**PROVIDED TEXT:**
[Start of Attachment]
Burma Killing Fields. Are We Better Than That? Rambo On.
Goal, to reach the end of the world in one piece, more or less. I read about 2012. I am told it is like some kind of pot of gold at the end of some kind of a rainbow. That rainbow is the end of the world.
Whatever it is we have to live in the world while it is still here. So I am going to write about that shit war in Burma. Because that country is suffering and we just ignore it.
Anyway this Rambo movie came on about blood and guts in Burma and I thought what the hell might as well learn something while I watch this blood fest.
This is from a squidoo lens called Burma War
“Civil War and the Forgotten…
I created this lens to Raise Awareness of the situation in and around Burma and to donate any proceeds earned through this site to my friend Lise’s orphanage in Mae Hong Son, Thailand. She looks after 45 children who are orphans from the war in Burma.
58 Years of Civil War and Nothing has Changed
It’s been 58 years and counting since the Civil War in Burma began. Shortly after Burma’s Independence from Britain in 1948, the KNLA and the Karen National Union (KNU) have been in conflict against the Burmese Military Government.
A battle between the Karen people and the Burmese Military has left innocent people brutally tortured, abused, raped and killed.
The people most affected, the Karen, are the largest of the ethnic minority groups living in the mountain ranges of eastern Burma and northwestern Thailand. There are over six million Karen in Burma, and over 400,000 in Thailand.
When I mention the war in Burma to people in America, they look at me dumbfounded and completely unaware of it. Why is it so hidden, so covered up?
Living in northern Thailand, I see how it has affected the locals EVERY DAY. As I sit here from my air conditioned condo looking outside of my window, I see torn up shacks, illegal Burmese kids running around, orphans and people living through such hardships.
My observances of the local Burmese living in Thailand are this: They are the kindest, most down-to-earth and most judged people of anyone in Thailand. The Thai people look down on them and anyone who associates with them. They are impoverished beyond belief. Many of them have escaped the War in Burma, traveled for days with no food, risking their lives to make it into Thailand (safe ground) and turn away from the war. Then when in Thailand they are happy to be alive, but a whole new slew of problems arise because they are not THAI. Many are local farmers who work 12-16 hour days and make 30-50.00 USD per month. Since they are working their children are usually running around on their own, taking care of themselves. It’s dangerous, there are thousands of orphans of the war and people are painfully unaware…until now anyway…”
This is from some Christian Site called Christianity Today. They have some nasty anti Buddhist propaganda which makes me wonder if they would be any better if the shoe was on the other foot.
[End of Attachment]
[Extracted data entries]
[Start of Attachment]
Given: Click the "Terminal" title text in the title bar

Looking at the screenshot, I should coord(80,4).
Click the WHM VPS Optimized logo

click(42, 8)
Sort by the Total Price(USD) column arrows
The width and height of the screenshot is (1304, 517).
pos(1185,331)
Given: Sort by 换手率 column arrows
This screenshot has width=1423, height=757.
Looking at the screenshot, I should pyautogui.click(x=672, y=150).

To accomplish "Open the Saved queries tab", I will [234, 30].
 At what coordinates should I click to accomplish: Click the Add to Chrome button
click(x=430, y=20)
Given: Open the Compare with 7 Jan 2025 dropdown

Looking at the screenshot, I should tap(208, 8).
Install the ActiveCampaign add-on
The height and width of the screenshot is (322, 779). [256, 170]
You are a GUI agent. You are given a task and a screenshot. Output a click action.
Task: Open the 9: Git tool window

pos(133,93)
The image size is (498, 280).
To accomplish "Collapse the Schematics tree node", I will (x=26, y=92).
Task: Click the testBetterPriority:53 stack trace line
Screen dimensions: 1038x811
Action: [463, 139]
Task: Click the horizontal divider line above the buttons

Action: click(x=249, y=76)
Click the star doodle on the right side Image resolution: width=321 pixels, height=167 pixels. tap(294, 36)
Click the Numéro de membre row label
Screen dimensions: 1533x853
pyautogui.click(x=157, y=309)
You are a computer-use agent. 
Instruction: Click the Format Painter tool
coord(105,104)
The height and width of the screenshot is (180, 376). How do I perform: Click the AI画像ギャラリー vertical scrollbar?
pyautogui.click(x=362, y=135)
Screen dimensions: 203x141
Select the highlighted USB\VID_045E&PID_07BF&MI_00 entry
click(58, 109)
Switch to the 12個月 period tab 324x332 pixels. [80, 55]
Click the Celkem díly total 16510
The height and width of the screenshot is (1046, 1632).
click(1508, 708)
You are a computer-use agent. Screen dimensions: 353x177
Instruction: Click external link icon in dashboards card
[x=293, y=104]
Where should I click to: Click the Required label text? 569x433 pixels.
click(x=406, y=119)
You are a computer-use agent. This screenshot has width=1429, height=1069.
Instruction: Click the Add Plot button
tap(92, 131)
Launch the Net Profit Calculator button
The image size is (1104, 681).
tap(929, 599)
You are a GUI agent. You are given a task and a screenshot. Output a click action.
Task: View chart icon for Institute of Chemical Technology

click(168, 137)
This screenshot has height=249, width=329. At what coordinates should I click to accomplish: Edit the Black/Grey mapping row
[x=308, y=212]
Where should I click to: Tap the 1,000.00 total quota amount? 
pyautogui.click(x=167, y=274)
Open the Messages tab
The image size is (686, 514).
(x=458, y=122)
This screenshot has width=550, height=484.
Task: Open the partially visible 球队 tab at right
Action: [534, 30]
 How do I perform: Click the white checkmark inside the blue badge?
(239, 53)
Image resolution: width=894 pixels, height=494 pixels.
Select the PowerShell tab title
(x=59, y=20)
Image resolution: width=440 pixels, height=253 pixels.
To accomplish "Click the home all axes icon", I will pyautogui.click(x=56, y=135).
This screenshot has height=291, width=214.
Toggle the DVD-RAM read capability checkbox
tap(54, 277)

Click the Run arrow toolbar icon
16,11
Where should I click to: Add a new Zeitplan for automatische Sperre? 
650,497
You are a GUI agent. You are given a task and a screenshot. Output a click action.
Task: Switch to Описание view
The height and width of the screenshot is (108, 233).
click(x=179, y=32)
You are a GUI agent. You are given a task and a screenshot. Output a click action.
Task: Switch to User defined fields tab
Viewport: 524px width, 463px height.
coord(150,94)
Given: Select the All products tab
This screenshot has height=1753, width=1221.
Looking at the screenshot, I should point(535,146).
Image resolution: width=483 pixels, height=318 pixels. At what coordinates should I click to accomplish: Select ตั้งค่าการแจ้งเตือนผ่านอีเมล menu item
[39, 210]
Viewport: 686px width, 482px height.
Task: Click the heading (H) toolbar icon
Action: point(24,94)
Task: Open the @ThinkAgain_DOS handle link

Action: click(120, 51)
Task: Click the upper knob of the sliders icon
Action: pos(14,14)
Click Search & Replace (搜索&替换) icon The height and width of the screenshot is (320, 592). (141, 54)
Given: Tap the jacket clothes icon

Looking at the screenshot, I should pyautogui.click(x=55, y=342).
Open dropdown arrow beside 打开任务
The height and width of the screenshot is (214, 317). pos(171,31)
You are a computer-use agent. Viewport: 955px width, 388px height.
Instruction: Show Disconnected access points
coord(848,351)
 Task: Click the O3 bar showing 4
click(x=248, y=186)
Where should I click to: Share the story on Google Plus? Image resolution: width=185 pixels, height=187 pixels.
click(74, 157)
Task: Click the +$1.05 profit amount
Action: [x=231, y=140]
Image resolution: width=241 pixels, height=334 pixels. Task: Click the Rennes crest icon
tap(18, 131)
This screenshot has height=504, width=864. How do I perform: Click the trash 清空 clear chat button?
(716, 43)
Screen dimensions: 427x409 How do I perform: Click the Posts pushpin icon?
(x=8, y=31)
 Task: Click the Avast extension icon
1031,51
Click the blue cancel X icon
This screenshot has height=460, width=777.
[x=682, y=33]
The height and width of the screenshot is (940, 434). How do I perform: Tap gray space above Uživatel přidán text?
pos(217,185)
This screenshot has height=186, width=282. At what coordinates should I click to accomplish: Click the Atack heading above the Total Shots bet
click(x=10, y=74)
[End of Attachment]
**REQUIRED ACTION A:** Output the part of the Burma war post starting at "Anyway this Rambo" and ending at "the war in Burma.".
**REQUIRED ACTION B:** Go on with the Burma war post after its last sentence.
The records are material separate from the Burma war post.

**ANSWER SPACE A:**
Anyway this Rambo movie came on about blood and guts in Burma and I thought what the hell might as well learn something while I watch this blood fest.
This is from a squidoo lens called Burma War
“Civil War and the Forgotten…
I created this lens to Raise Awareness of the situation in and around Burma and to donate any proceeds earned through this site to my friend Lise’s orphanage in Mae Hong Son, Thailand. She looks after 45 children who are orphans from the war in Burma.

**ANSWER SPACE B:**
“Burma’s Almost Forgotten
Christians find themselves battered by the world’s longest civil war and a brutally repressive regime
Benedict Rogers
On the Burmese side of the Moei River, the reality of the Burma Army attack was there for all to see. Where just a few weeks before had stood a thriving community with a church, school, houses, and clinic, there was now little more than ashes.
In an operation that plays out regularly in eastern Burma, the troops had set fire to the homes, looted and destroyed the clinic, burned the crops, and set the church ablaze. This particular village had good intelligence systems; the people knew the military was on its way. Villagers crossed the river into Thailand and remained there until it was safe. Not for the first time, they watched their village burn. Had the people not escaped, they would have been killed, raped, or taken for forced labor. They moved a few miles upriver and built a new community, in the knowledge that it too would someday be destroyed.
“We have to leave village after village, house after house,” the pastor told me. “But it increases our faith. We are Christians; we know God will help us. But please remember us in your prayers. Please do not forget.”
North Americans rarely read about Burma (also called Myanmar) in their newspapers, though the courage of Nobel laureate Aung San Suu Kyi garnered a few stories last year. Neither the plight of the 5 million Karen and the few hundred thousand Karenni nor the persecution of Burmese Christians is likely to see much news coverage. That news gap is troublesome because the situation in Burma is one of the most brutal in the world.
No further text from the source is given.